• _Extract to read_
_ _ _ _ _ _ _
Surrounded by a paradisal stretch of sand, green cliffs, and quaint mountains, you sit on the smooth sand, foot in water; a glass in hand. The sun graces your skin and the mystic powers of the beach suspend time. Breathtaking scenery…the life you envisioned all-time in active employment…
Hey there! You’ve got to snap out of your reverie. This scenario has touched a chord in the deep recess of your being, hasn’t it? Even though you are years away from retirement, pictures of how you desire to spend it would have formed in your mind’s eye over the years. How well you prepare for this stage of your life will determine the quality of your living.
‘Making hay while the sun shines’ is a statement that you should not joke with when you put your retirement plans in perspective. Millennials do not have the luxury of the pension scheme that baby boomers enjoyed during their earning years, and so are forced to make adequate plans for an enjoyable retirement. Experts submit that bidding farewell to gainful employment between the ages of 55 and 62 years can be termed as early since 65 is the age for retirement. How then do you save to retire early? How early should you start? How do you have enough cash to help you enjoy life after retirement and age gracefully? These questions and more will be addressed to help you focus on planning for retirement even as a millennial.
Invest savings that match your employer’s 401(k) plan
In the face of a fading pension scheme, 401(k) is the next best thing that has happened to employees. 401k is coined from the section of the tax code under which it was formulated. It is a pre-tax income saving retirement account, that lets you save towards retirement and enables your employer to contribute a certain percentage of your pre-tax income savings in it.
Simply put, the tax will not be deducted from the amount you save in it, you defer payment of tax till you withdraw the money. For instance, if you earn $5000 monthly ($60,000 yearly) and then decide to save 5% of your paycheck in a 401(k) which is $250 monthly or $3000 yearly, tax will be deducted on $57,000 and not $60,000 yearly or $4750 and not $5,000 monthly.
The juicer part of a 401(k) account is that your employer gets to contribute a matching amount to your personal savings. Who doesn’t care for some free cash? We all do!
Wait, before you get all giddy at this news of free money, there are principles (vesting schedules) that qualify you for this cash. Some companies require you to stay for stipulated years to benefit from this, else you lose contributions but get your savings. Not matching your employer’s contribution is letting free money pass you by.
Adjust your lifestyle to save more
Living large is a dream we tend to pursue, nothing beats the respect and comforts that luxury and affluence give us. In itself an extravagant lifestyle is good but sacrificing your savings at its altar will dismantle your plans to retire early. To save towards early retirement, you must spend less to save up more. Trimming your spending a little here and a little there will add up gradually to give you a robust savings account.
If you spend $15 five days of the week on eating out, you’d have spent $300 monthly and $3600 yearly. The decision to eat homemade on more days will have a chunk of your food expenses transferred into your savings. Cut out unnecessarily spending, learn some basic home skills like plumbing, gardening to reduce maintenance costs, resist the urge to buy things impulsively, get the best deals of products and services, stop unnecessary subscriptions, and make room for emergencies and miscellaneous expenses in your budget.
_ _ _ _ _ _ _
• _Written task 1_
According to the retirement article, what age range do experts consider early for retirement?
• _Written task 2_
List every question that the retirement article poses in its introductory paragraph about saving to retire early.
• _Written task 3_
Continue the retirement article from the point where it stops.

• _Dataset records_
_ _ _ _ _ _ _
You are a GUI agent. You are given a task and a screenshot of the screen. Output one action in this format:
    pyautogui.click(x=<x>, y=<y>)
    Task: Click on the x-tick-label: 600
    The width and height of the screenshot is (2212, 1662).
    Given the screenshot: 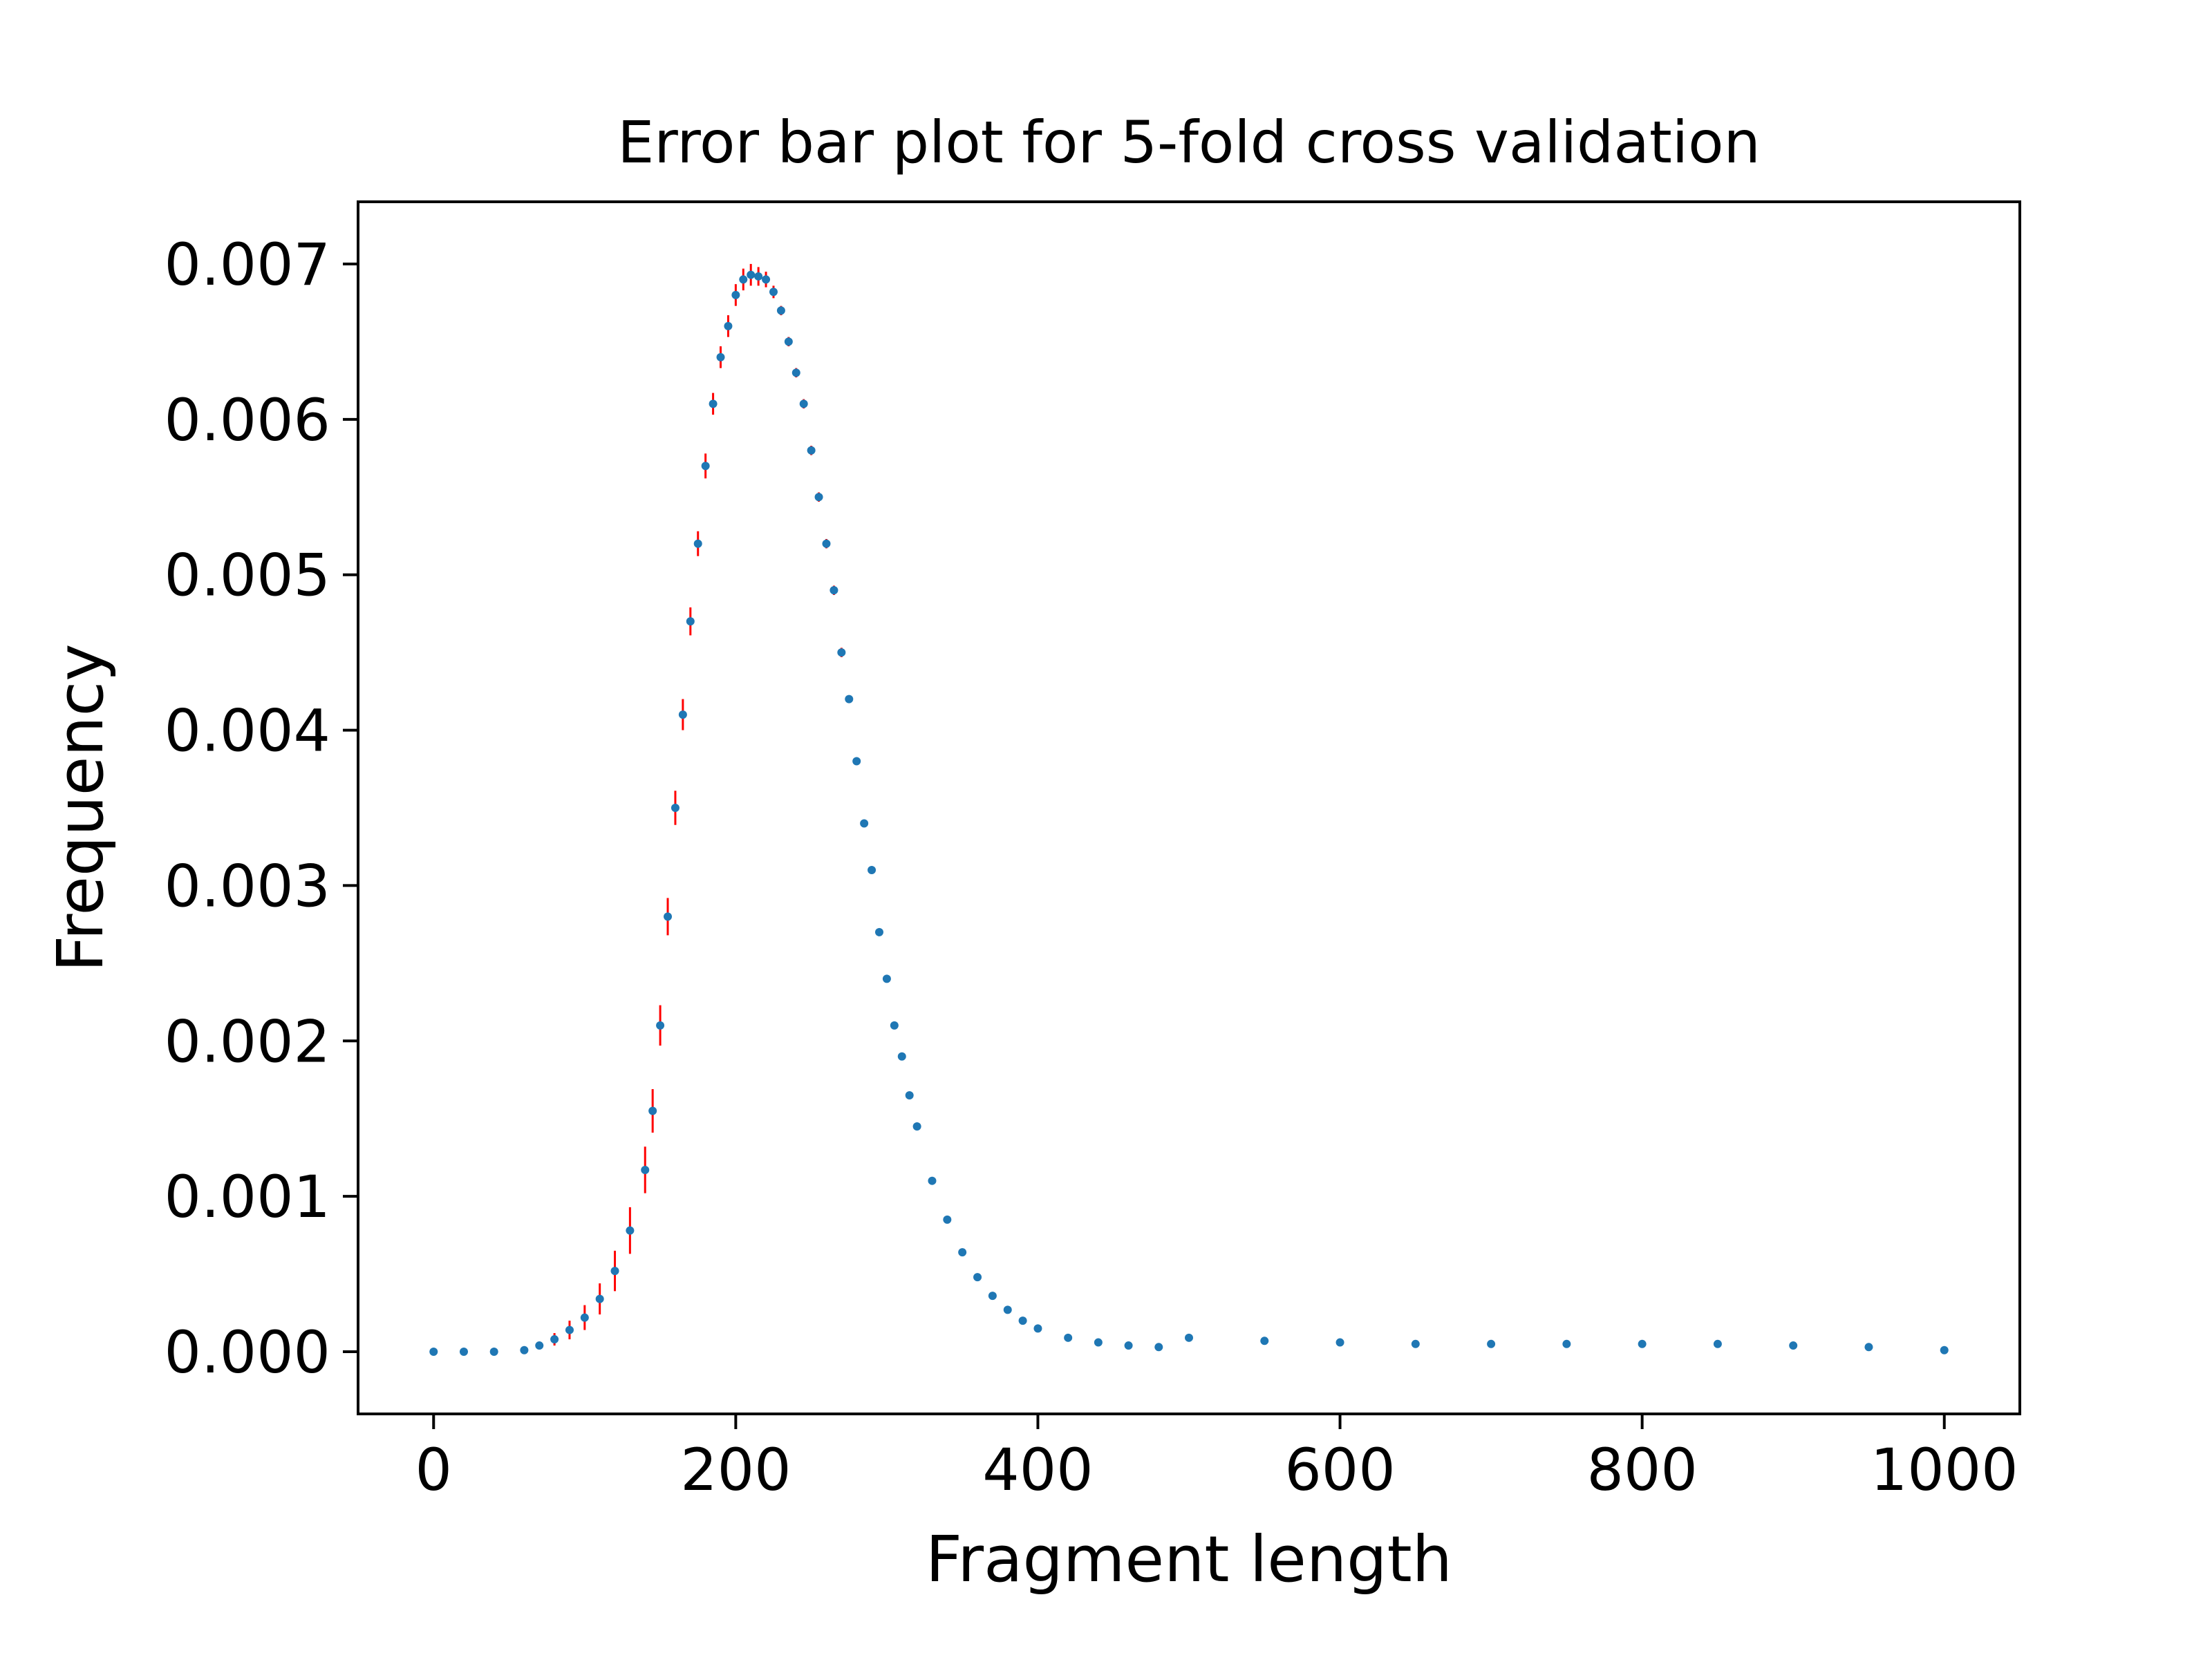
_ _ _ _ _ _ _
• _Reply 1_
Between 55 and 62 years.

• _Reply 2_
- How then do you save to retire early?
- How early should you start?
- How do you have enough cash to help you enjoy life after retirement and age gracefully?

• _Reply 3_
It’s okay to splurge on yourself occasionally, nonetheless, let your zest to save enough for early retirement bring you back on track once you have pampered yourself way beyond your budget.
Envisage future financial expenses
Change is the only constant thing in life, our career prospects, earnings and lifestyles are susceptible to change at any time. Your 20s and 30s will likely be the time when your career grows. As you earn more and climb the social and career ladder your taste will change, your outlook on things will take a new shape, and you will likely become responsible for the well-being of people other than yourself if you get married.
Now is the time to plan your earning years and evaluate the financial expenses you will incur futuristically. For the time being this may seem lame, but you will sooner realize that making plans for future expenses will help you access the would-be strength of your saving over the years and enable you to make career and economic choices that will place you on a better income which will financially secure your retirement age.
Inability to foresee future expenses and make corresponding plans will result in you working for long years to pay up these costs and saving enough for retirement.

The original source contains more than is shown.